TOPページ > 「7」のつく日のBIEE通信 > 一歩を踏み出すことの勇気【2018年07月17日号】

一歩を踏み出すことの勇気【2018年07月17日号】

   西日本豪雨の被害が引き続き報道されています。被害が出てしまった地域に在住するプログラム参加者やアメリカ出発を控えた高校生たちとそのご家族、留学生やホストファミリー、その他多くの知人たちの無事を案じ、自然災害の恐ろしさを改めて実感すると共に、何もできない自身に対し腹立たしさを感じています。ただただこれ以上被害が拡がらないことを祈り、そして被害のあった地域でまだたくさんの方たちが大変な思いをしていることを「他地域のことだから…」と忘れ去ってはいけないと痛感しています。

   そんな中で、被害に遭われた方々のお手伝いをするボランティア活動に高校生たちが参加をしているという記事が目に留まりました。「小さなことからでも手伝って、助けになれば…」「何か自分にできることがあれば…」という思いを行動に移している高校生たちに頭の下がる思いです。

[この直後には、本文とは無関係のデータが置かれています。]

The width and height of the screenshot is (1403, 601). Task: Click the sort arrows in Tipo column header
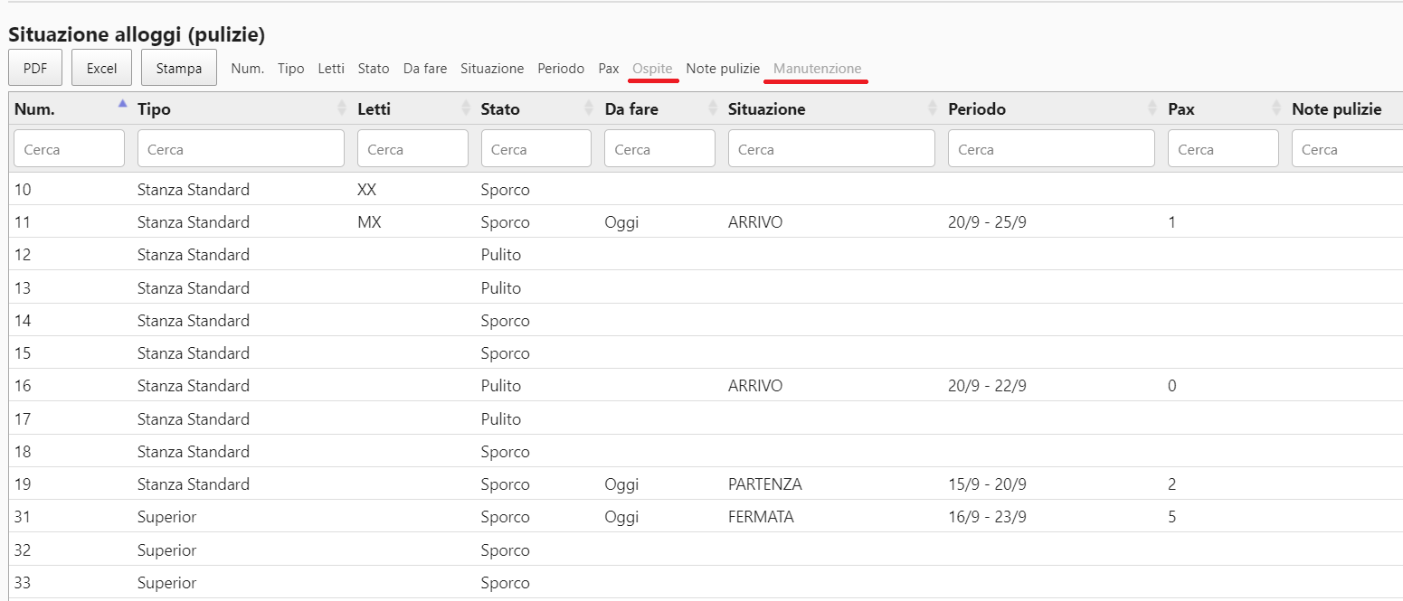click(342, 108)
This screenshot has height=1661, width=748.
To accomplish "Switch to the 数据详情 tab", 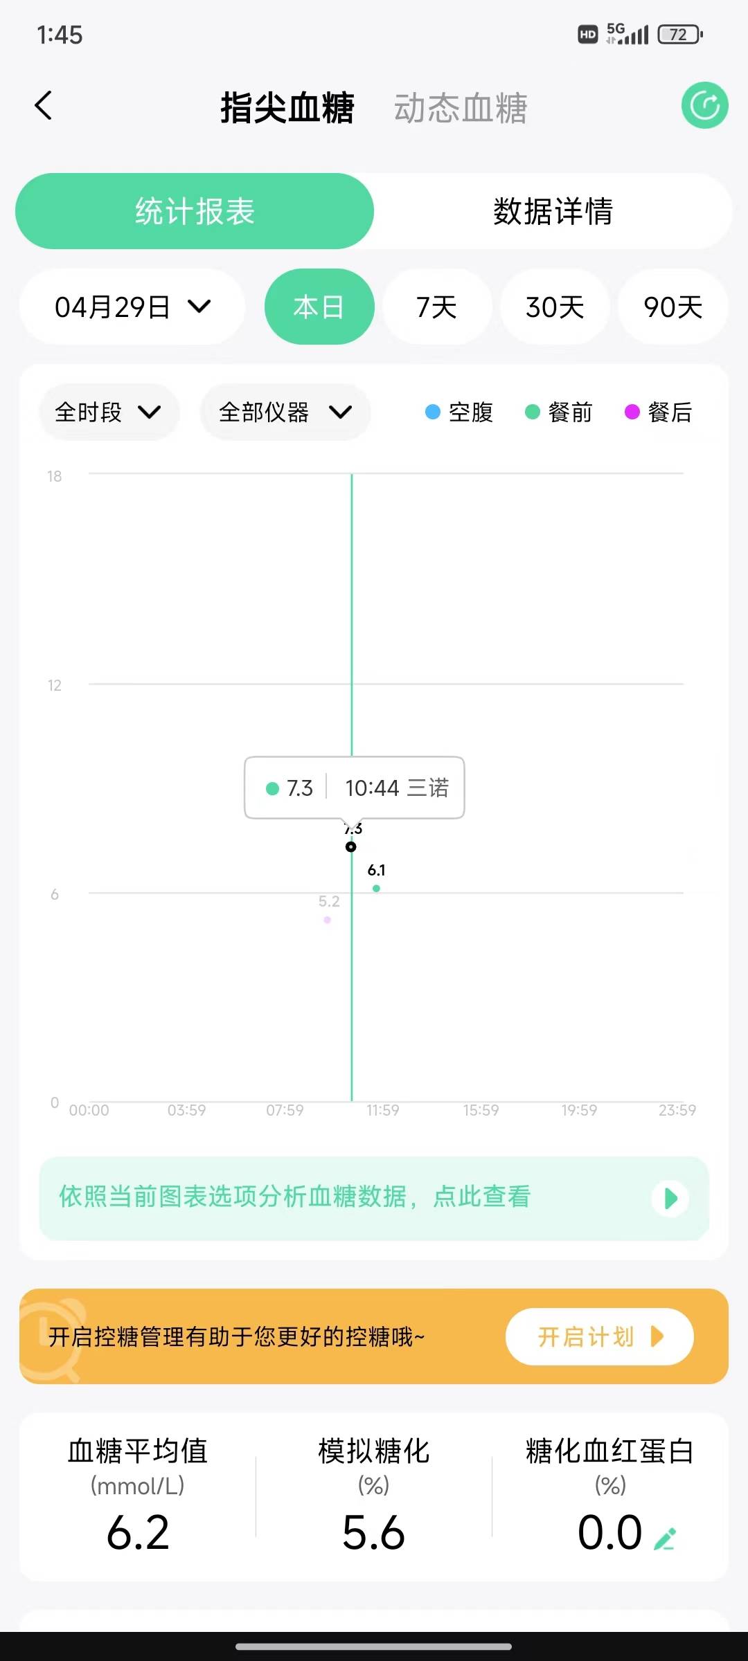I will pyautogui.click(x=553, y=211).
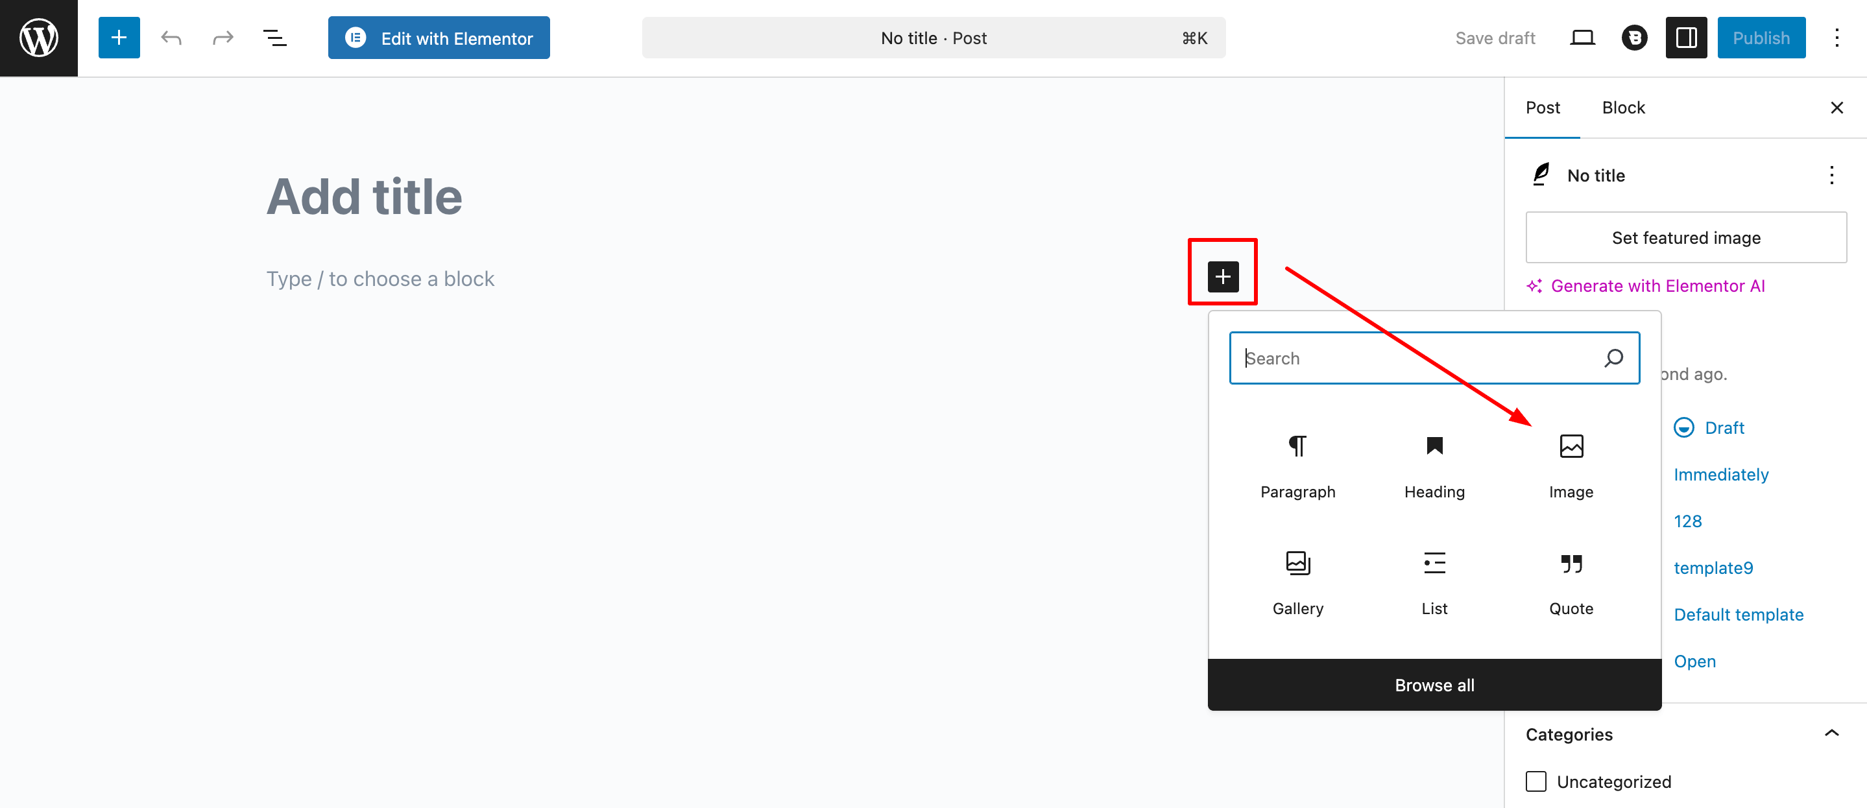Toggle the settings sidebar panel
This screenshot has width=1867, height=808.
(1686, 38)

   以前、ある高校で先生が生徒に対し「AO入試や推薦入試に有利になるから何かボランティアをするように」と指示をしているという話を聞いたことがあります。あるプログラム参加者からその話を聞いた時は、正直「ボランティア活動にはそんな目的で参加してほしくない」と思ったものでした。しかし、実際にボランティア活動に参加した子から後日体験談を聞き、その子の考え方が大きく変わっていることに気づきました。人とのつながり、自分が誰かの役に立っているという喜び、ただただ指示を待っているのではなく、自分で何ができるかを考えることの難しさ…AO入試のためという最初の動機はいつの間にか消えていました。最初の動機や目的はどうであれ、「参加すること」「体験すること」を通して成長できるのであれば、学校の先生の指示は正解だったのかも…高校交換留学プログラムも同じようなことが言えるかもしれません。「英語が喋れるようになりたい」「英語ができれば入試に有利だから」「親に言われたから」「兄弟が全員留学しているから」等が参加理由の第一歩であったとしても、実際に異文化での生活体験をすることにより、自分でも想像していなかった自身の中の考え方の変化に気付き、大きく成長した体験者がたくさんいます。高校時代の留学に不安や心配はつきもの。でもこのプログラムは若者の人生の中の「契機」となり得るものであり、一歩を踏みだす勇気で大きく自分を啓き、結果、拓けていく未来があるのも事実です。


☆彡留学生レポートVより(そのD)

   昨年7月にアメリカに留学した派遣生たちの、帰国1ケ月前に書かれたレポートVの紹介も今回が最後となります。質問ごとの回答を読み返し、改めてそれぞれが本当によく頑張りぬいたなと感心しています。ゴールを目指して必死に走り続けた結果が、自分自身に対する自信や、まわりの人たちに対する感謝の気持ちであることがまっすぐに熱く表現されていますね。アメリカから送られたすべてのレポートのコピーは日本の保護者の方に送付し、原本は事務所に大切に保管してあります!プログラムを無事終了して帰国した皆さん…数年後、何かにつまずいてしまったり、「頑張ってたあの時のこと、思い出したい」という気持ちになったらいつでも2018年7月の自分に会いに来てください。きっと元気になれますよ!。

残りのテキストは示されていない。